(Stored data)
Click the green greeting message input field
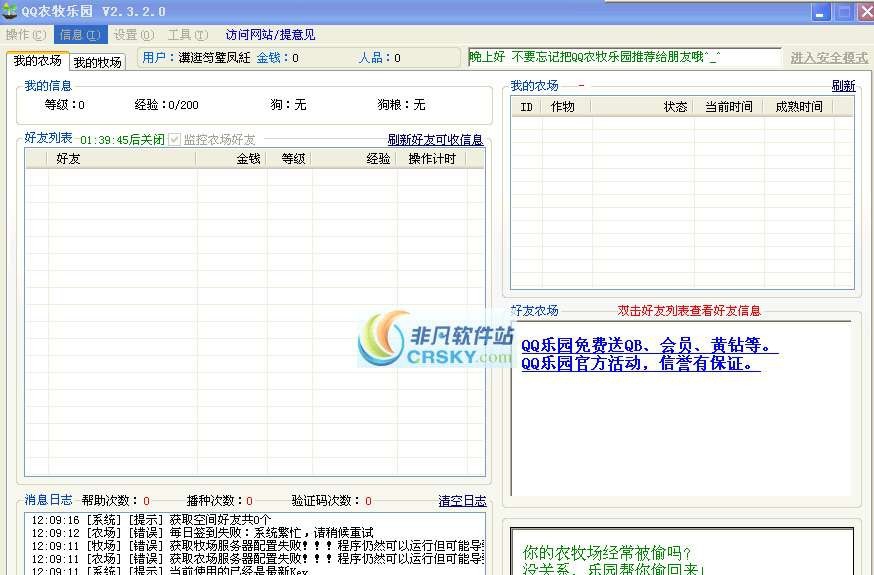The width and height of the screenshot is (874, 575). point(623,58)
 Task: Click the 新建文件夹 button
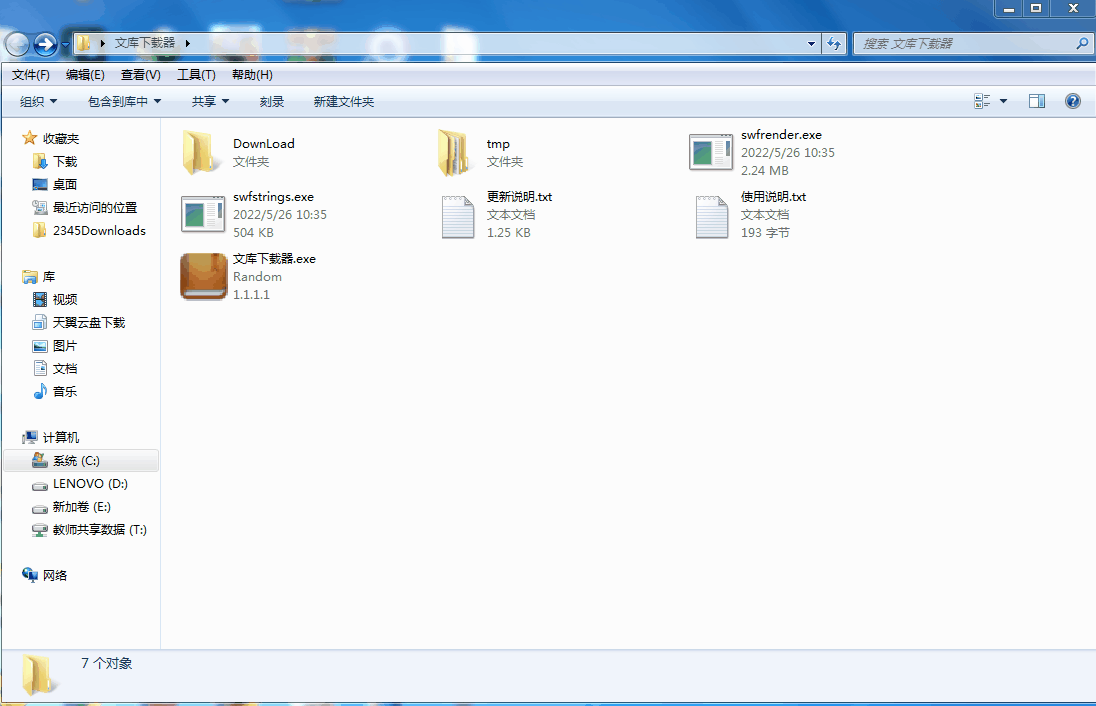click(x=343, y=102)
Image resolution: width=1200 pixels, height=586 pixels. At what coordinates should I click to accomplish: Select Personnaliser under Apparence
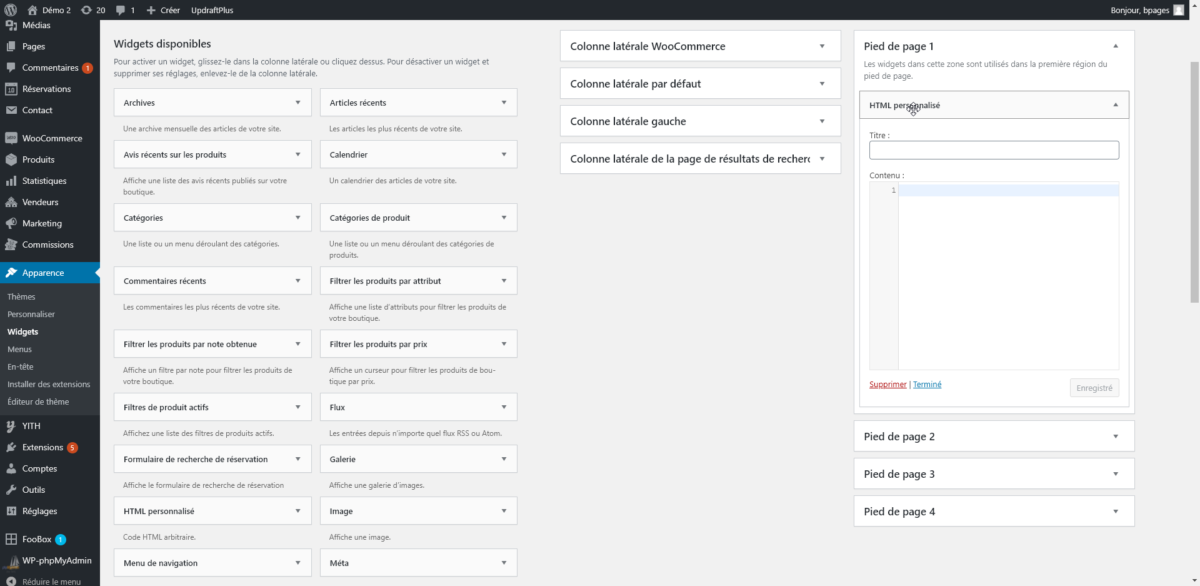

• [EXERCISE OBJECTIVE]: Could you repeat the entries word for word, skipping the pictures they contain?

• [TASK RESULT]:
Click the green greeting message input field
The width and height of the screenshot is (874, 575). point(623,58)
 Task: Click the 新建文件夹 button
click(x=343, y=102)
Image resolution: width=1200 pixels, height=586 pixels. At what coordinates should I click to accomplish: Select Personnaliser under Apparence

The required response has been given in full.